Secretion of vitamin A and retinol-binding protein into plasma is depressed in rats by N-(4-hydroxyphenyl)retinamide (fenretinide)

Abstract

In clinical trials the cancer preventive drug N-(4-hydroxyphenyl)retinamide (HPR) markedly lowers plasma concentrations of retinol and retinol-binding protein (RBP). Five hours after injection of HPR (51 mumol/kg), serum concentrations of retinol and RBP were 33 and 42% lower, respectively, than control values in rats. Because the mean transit time for retinol disappearance from serum of HPR-treated rats (1.9 h) was similar to that for radiolabeled retinol in control rats in previous studies, plasma retinol turnover is apparently not accelerated by HPR treatment. To study the effects of HPR on the secretion of the retinol-RBP complex from liver, control or HPR-treated rats were injected with chylomicrons containing [3H]vitamin A and [14C]triglycerides. Both labels were rapidly cleared from plasma in the two groups.
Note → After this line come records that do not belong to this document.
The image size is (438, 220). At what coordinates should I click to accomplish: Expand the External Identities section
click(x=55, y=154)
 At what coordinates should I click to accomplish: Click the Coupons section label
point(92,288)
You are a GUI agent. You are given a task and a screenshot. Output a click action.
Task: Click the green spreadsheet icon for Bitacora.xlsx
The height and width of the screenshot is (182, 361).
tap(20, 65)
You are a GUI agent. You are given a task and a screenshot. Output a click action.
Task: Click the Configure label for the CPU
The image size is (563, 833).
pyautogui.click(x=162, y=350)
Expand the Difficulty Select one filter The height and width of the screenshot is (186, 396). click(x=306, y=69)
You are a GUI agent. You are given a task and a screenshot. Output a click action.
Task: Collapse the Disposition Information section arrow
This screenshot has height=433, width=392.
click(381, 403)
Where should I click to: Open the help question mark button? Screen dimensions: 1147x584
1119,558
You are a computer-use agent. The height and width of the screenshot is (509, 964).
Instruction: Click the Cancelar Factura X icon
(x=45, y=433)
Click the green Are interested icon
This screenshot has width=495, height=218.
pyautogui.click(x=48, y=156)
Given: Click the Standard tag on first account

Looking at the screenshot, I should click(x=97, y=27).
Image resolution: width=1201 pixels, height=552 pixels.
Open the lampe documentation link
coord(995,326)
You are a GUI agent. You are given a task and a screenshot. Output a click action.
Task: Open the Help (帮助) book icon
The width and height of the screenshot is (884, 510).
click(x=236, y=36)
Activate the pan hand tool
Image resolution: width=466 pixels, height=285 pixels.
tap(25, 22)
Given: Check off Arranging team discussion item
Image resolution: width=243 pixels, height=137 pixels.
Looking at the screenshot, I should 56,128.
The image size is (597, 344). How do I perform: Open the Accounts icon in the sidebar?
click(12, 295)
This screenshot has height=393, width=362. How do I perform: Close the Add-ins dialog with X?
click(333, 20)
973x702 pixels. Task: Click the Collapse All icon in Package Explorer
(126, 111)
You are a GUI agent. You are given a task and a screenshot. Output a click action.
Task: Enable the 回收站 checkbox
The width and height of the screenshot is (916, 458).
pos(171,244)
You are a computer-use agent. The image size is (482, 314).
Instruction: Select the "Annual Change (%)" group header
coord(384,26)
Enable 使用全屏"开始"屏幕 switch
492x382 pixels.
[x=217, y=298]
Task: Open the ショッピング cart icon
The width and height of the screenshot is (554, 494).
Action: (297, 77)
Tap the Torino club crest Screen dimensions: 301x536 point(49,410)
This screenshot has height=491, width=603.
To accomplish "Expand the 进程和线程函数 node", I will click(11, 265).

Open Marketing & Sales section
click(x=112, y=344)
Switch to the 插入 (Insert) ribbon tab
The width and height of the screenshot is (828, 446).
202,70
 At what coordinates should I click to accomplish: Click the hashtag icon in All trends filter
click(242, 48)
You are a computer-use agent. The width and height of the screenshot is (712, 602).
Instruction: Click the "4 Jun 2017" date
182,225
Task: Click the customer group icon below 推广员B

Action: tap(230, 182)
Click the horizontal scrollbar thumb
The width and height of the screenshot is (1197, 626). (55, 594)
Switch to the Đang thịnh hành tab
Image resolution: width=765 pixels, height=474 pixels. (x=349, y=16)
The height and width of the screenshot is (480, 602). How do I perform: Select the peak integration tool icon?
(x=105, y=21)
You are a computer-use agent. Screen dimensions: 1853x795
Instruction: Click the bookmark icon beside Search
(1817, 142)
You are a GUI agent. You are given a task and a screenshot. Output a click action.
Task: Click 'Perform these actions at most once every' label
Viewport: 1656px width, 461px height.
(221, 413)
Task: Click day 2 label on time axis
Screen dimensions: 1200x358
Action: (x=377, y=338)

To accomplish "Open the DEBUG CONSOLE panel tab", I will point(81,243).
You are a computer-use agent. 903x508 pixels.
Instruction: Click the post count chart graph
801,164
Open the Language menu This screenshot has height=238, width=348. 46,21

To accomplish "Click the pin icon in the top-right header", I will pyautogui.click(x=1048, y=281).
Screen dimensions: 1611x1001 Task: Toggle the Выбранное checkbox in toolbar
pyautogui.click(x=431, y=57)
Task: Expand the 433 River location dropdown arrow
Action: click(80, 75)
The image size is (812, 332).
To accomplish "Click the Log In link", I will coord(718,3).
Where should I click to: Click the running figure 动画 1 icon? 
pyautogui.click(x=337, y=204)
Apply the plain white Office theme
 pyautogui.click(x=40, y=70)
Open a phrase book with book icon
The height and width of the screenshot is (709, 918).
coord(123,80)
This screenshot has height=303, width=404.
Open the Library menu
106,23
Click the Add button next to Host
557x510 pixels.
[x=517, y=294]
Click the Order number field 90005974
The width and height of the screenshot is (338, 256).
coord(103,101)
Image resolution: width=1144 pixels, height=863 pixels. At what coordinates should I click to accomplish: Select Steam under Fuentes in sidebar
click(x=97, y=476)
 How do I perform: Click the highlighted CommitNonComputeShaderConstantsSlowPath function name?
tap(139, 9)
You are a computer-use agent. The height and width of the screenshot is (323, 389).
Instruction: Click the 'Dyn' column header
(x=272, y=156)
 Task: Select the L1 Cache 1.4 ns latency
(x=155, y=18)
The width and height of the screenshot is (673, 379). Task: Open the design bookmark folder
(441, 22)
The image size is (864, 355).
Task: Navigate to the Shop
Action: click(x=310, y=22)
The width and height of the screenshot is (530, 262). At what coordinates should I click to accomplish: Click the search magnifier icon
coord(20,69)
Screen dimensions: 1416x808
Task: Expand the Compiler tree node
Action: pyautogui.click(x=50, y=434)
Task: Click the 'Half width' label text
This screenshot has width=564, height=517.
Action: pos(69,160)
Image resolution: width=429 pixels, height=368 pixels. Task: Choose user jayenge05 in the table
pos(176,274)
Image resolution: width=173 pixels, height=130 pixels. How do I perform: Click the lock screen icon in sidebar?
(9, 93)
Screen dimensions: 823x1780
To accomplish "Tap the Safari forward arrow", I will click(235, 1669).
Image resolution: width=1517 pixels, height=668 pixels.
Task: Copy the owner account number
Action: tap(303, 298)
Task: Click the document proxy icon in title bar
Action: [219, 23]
In control rats [3H]retinol concentrations began to increase in plasma after 30 min due to liver secretion of retinol bound to RBP. In HPR-treated rats, secretion was apparently inhibited because the amount of [3H]retinol bound to RBP at 4.66 h was only 2.6% of the control level. We conclude that HPR partially blocks the secretion of the retinol-RBP complex from liver and other tissues, and thus depresses plasma concentrations of vitamin A and RBP.